Von Berlin nach Meseberg
Deutschland ist das einzige EU-Land, das Li Kequiang bei seiner Antrittsreise besucht. Seine Route hatte ihn von Peking zunächst nach Indien, Pakistan und in die Schweiz geführt. Aus Bern kommend war er am Samstagabend (25.05.2013) in Berlin gelandet und hatte sich, so heißt es, im Hotel das Finale in der Fußball Champions League angeschaut.

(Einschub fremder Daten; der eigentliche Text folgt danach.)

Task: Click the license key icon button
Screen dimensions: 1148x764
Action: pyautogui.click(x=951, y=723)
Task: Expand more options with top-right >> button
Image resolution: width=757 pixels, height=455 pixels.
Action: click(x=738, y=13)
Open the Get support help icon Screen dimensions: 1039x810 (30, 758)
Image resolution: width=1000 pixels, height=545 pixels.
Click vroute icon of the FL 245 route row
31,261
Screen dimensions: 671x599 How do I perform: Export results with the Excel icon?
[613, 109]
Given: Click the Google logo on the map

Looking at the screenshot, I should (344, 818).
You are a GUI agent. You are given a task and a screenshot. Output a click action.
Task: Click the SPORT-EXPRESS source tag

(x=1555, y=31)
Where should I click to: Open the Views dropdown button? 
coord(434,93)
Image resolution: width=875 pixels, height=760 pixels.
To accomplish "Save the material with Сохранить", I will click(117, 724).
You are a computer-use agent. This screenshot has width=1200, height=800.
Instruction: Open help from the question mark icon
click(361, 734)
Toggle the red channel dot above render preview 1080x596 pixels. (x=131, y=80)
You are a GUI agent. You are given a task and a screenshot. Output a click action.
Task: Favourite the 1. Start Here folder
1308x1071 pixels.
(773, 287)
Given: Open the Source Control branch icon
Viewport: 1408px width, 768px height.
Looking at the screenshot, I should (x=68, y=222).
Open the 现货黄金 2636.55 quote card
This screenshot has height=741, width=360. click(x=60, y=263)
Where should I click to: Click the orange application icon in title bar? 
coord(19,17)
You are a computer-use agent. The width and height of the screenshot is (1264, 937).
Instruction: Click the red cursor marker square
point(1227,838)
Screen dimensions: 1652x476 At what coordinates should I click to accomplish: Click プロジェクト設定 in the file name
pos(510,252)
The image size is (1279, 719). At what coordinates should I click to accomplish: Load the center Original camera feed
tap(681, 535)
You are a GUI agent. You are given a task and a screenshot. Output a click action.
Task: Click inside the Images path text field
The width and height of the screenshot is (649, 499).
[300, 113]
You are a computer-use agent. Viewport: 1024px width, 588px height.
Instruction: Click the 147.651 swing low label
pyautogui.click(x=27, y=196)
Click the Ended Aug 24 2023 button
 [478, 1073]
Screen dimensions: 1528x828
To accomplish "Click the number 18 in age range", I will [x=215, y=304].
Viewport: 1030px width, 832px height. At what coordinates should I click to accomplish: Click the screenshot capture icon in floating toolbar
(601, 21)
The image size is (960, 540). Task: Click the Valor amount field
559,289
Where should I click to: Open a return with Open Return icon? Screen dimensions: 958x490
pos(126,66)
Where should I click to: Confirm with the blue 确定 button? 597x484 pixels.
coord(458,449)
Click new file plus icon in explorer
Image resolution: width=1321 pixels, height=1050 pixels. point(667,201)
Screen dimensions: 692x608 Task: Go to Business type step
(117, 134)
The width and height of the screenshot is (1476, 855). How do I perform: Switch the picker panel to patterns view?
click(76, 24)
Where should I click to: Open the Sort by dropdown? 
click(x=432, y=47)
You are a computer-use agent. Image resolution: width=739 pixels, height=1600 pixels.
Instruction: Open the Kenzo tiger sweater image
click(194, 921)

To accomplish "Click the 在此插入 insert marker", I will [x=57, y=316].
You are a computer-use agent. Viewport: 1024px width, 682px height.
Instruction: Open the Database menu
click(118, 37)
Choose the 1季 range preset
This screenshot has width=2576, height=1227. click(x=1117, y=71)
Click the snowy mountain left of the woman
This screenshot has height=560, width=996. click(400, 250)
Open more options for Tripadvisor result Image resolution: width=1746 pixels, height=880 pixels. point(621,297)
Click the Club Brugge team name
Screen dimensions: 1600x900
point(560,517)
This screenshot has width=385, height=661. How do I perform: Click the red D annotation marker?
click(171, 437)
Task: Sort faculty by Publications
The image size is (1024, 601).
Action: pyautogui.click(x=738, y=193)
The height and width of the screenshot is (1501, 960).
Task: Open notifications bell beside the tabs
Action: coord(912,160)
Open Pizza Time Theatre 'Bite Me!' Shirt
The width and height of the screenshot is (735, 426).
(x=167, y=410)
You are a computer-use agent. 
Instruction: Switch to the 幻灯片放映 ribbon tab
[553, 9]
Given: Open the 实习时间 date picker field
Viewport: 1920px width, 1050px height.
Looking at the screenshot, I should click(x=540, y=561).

Am Sonntagmorgen besuchte Li Potsdam und traf dort den brandenburgischen Ministerpräsidenten Matthias Platzeck. In Berlin sprach er außer mit der Bundeskanzlerin auch mit Bundespräsident Joachim Gauck. Ein straffes Programm, das am Sonntagabend mit einem Essen mit der Bundeskanzlerin, Wirtschaftsvertretern und Kabinettsmitgliedern in Schloss Meseberg vor den Toren Berlins enden sollte. Am Montag stehen Gespräche mit SPD-Chef Sigmar Gabriel, Kanzlerkandidat Peer Steinbrück und Altkanzler Helmut Schmidt auf dem Programm.